EXERCISE OBJECTIVE: List every line in the rows below that contains the word "width", copying each one in full.

(Saved entries)
[Start]
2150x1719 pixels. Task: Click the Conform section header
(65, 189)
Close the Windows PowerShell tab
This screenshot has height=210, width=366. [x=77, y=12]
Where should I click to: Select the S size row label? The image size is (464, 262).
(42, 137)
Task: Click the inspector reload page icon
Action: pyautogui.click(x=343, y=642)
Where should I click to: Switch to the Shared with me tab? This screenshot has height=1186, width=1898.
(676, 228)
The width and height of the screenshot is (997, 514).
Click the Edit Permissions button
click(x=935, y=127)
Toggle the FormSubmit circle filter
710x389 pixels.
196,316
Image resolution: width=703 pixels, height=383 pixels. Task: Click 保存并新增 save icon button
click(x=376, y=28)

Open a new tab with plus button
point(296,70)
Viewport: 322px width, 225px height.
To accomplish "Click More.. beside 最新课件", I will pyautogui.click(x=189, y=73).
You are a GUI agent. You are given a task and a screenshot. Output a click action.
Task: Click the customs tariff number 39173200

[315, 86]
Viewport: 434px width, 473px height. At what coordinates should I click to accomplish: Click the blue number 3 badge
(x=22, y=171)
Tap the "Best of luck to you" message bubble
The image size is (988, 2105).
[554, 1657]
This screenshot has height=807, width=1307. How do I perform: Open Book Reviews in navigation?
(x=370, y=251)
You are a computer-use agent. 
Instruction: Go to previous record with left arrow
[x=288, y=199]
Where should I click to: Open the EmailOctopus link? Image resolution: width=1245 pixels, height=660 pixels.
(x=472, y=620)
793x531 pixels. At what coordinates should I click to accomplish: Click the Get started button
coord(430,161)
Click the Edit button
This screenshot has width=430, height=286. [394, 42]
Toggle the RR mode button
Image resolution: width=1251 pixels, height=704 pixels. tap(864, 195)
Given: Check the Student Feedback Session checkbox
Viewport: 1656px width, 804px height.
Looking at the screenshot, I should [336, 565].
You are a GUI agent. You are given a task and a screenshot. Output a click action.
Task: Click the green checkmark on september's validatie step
[End]
TASK SOLUTION:
This screenshot has height=210, width=366. [x=77, y=12]
Where should I click to: Switch to the Shared with me tab? This screenshot has height=1186, width=1898.
The width and height of the screenshot is (997, 514).
Image resolution: width=703 pixels, height=383 pixels. Task: Click 保存并新增 save icon button
Viewport: 322px width, 225px height.
Viewport: 434px width, 473px height. At what coordinates should I click to accomplish: Click the blue number 3 badge
This screenshot has height=807, width=1307. How do I perform: Open Book Reviews in navigation?
Where should I click to: Open the EmailOctopus link? Image resolution: width=1245 pixels, height=660 pixels.
This screenshot has width=430, height=286. [394, 42]
Image resolution: width=1251 pixels, height=704 pixels. tap(864, 195)
Viewport: 1656px width, 804px height.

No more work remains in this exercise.